▶ **Exercise directions**:
Please report how many lines in the records below contain "computer". Reply with the number alone.

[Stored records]
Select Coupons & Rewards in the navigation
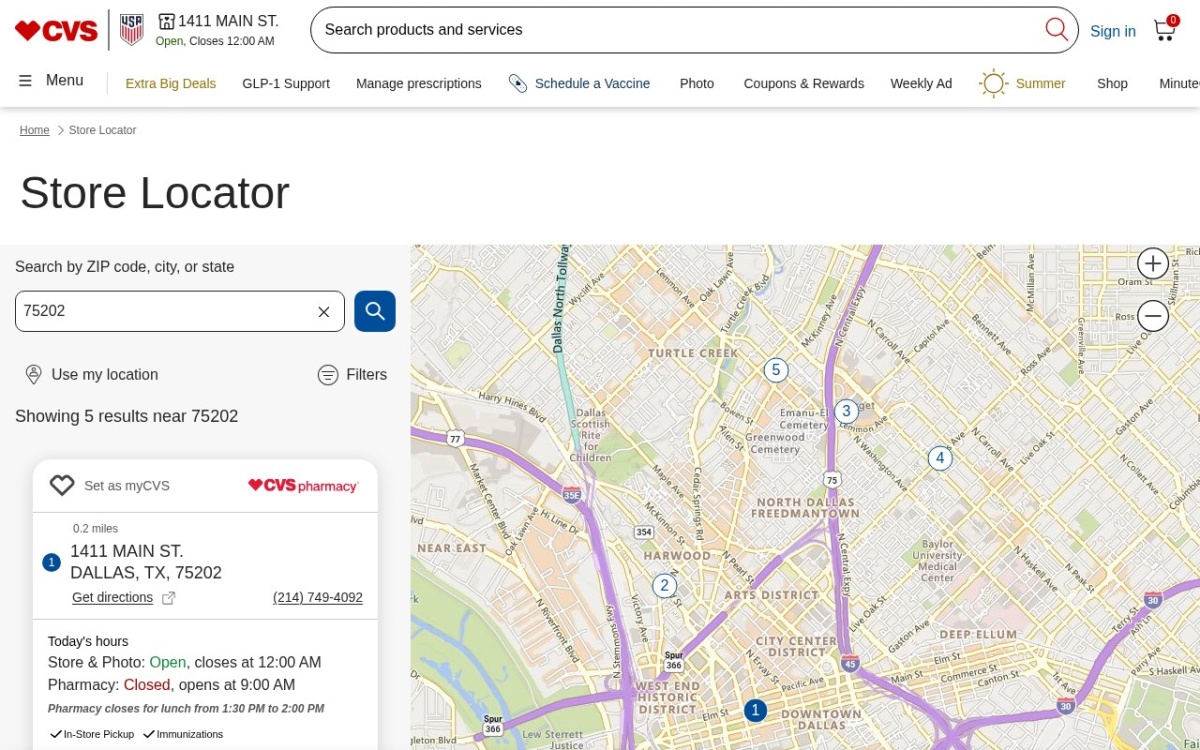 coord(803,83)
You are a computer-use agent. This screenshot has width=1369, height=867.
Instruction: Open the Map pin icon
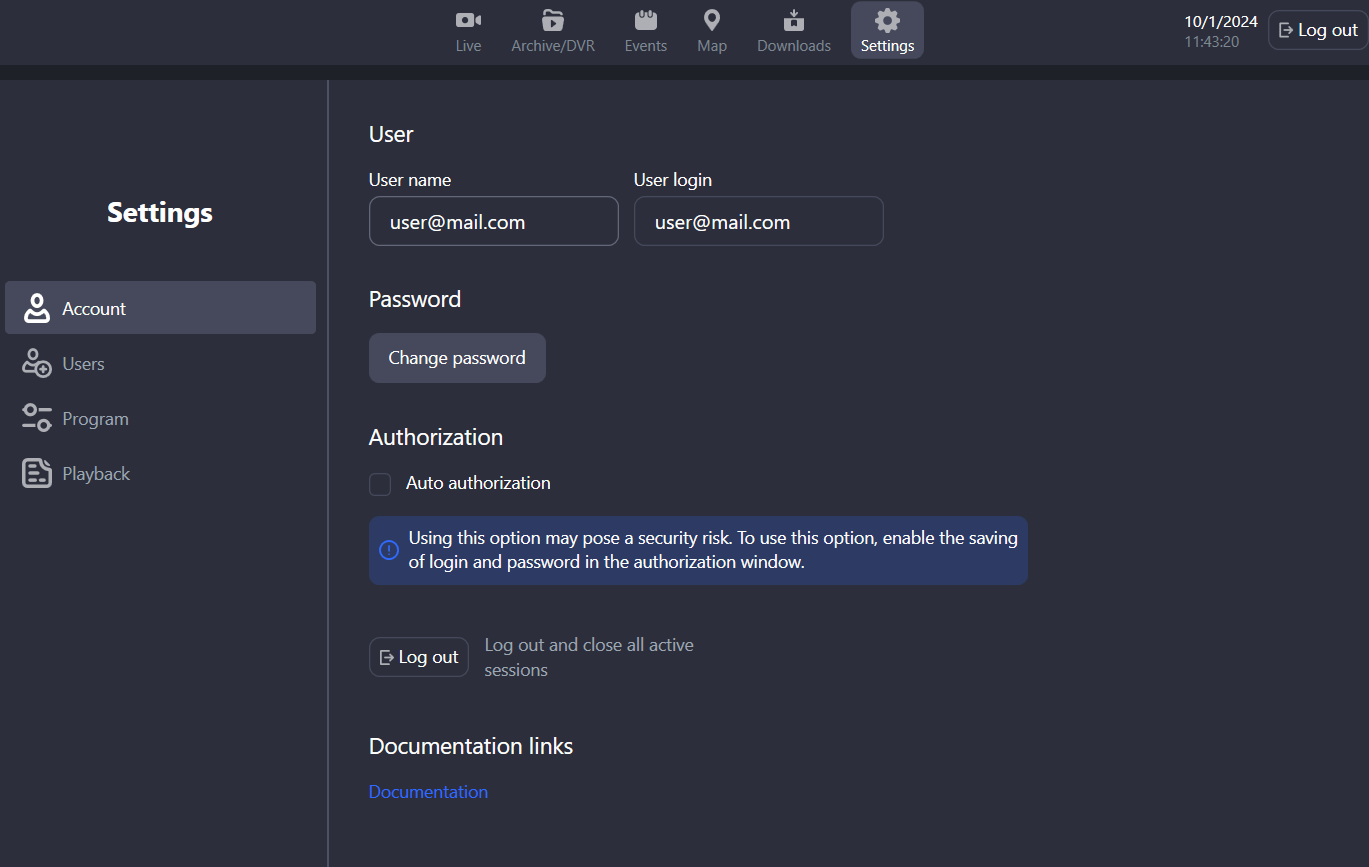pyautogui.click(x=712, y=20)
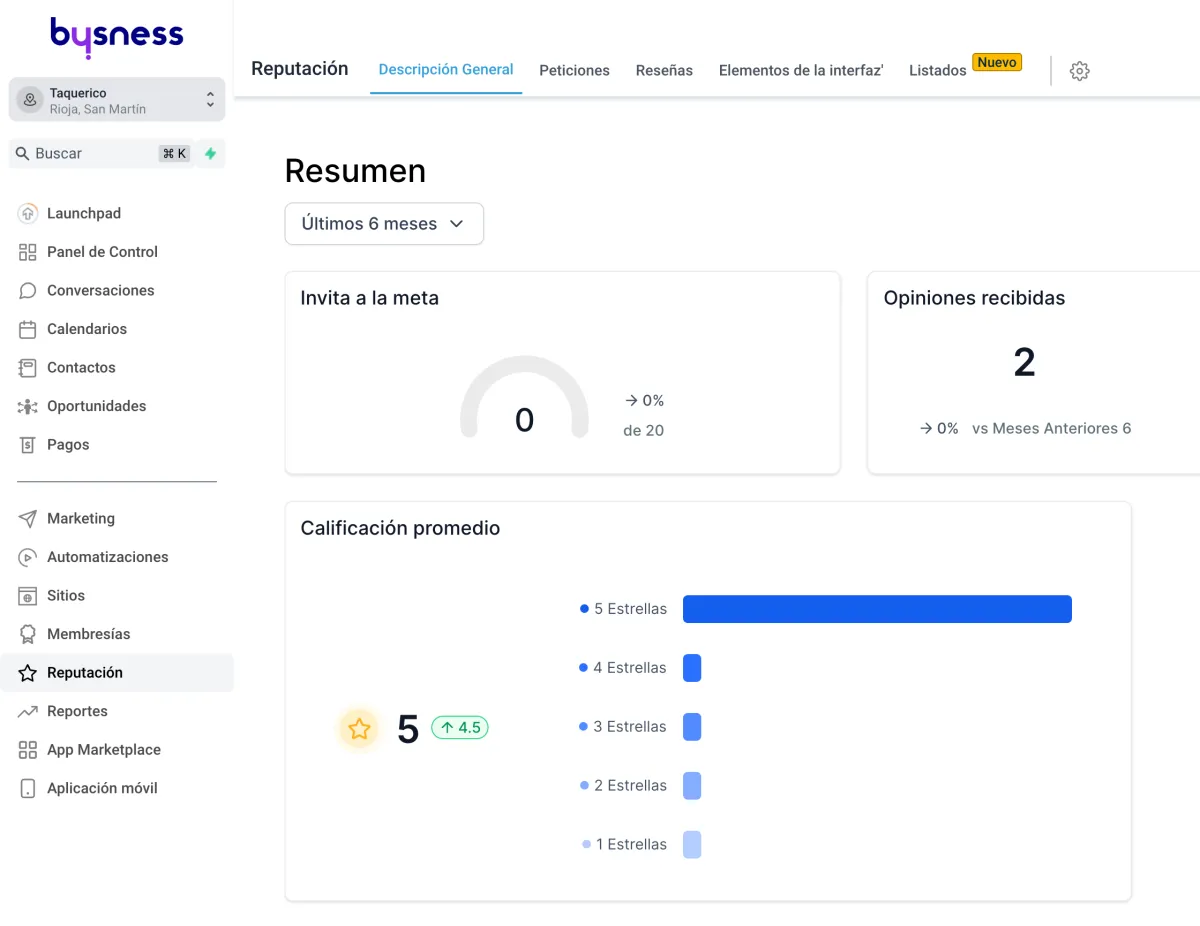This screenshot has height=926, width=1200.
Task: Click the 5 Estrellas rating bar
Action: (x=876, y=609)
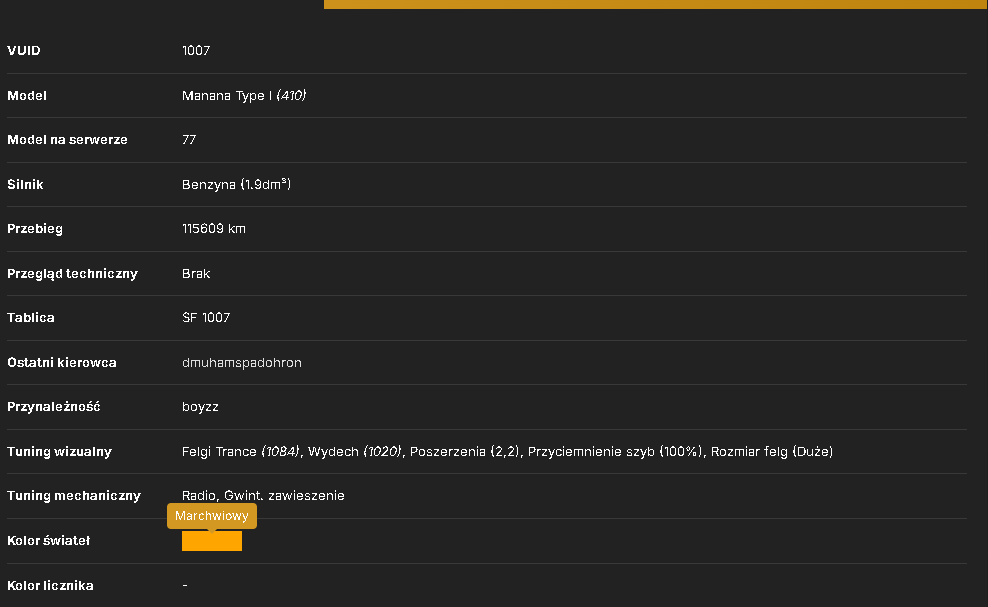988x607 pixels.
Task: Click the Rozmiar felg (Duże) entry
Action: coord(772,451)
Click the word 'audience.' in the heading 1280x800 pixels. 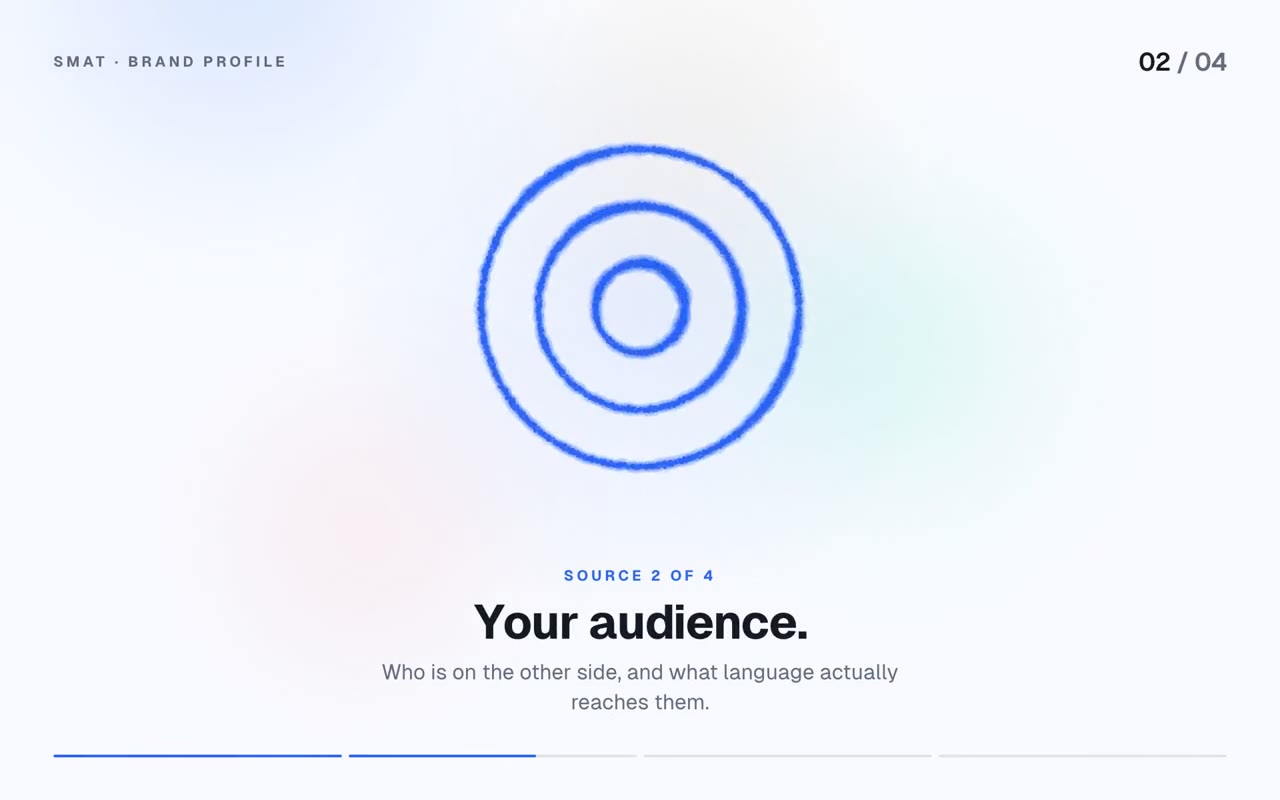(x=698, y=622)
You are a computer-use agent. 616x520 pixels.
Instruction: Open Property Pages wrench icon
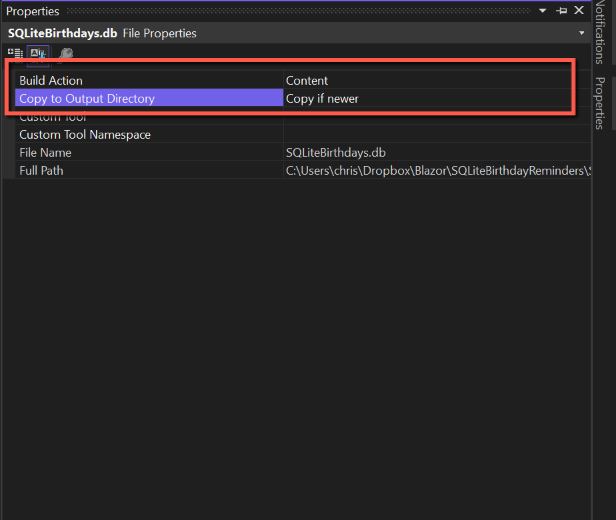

▶ **Problem solution**:
2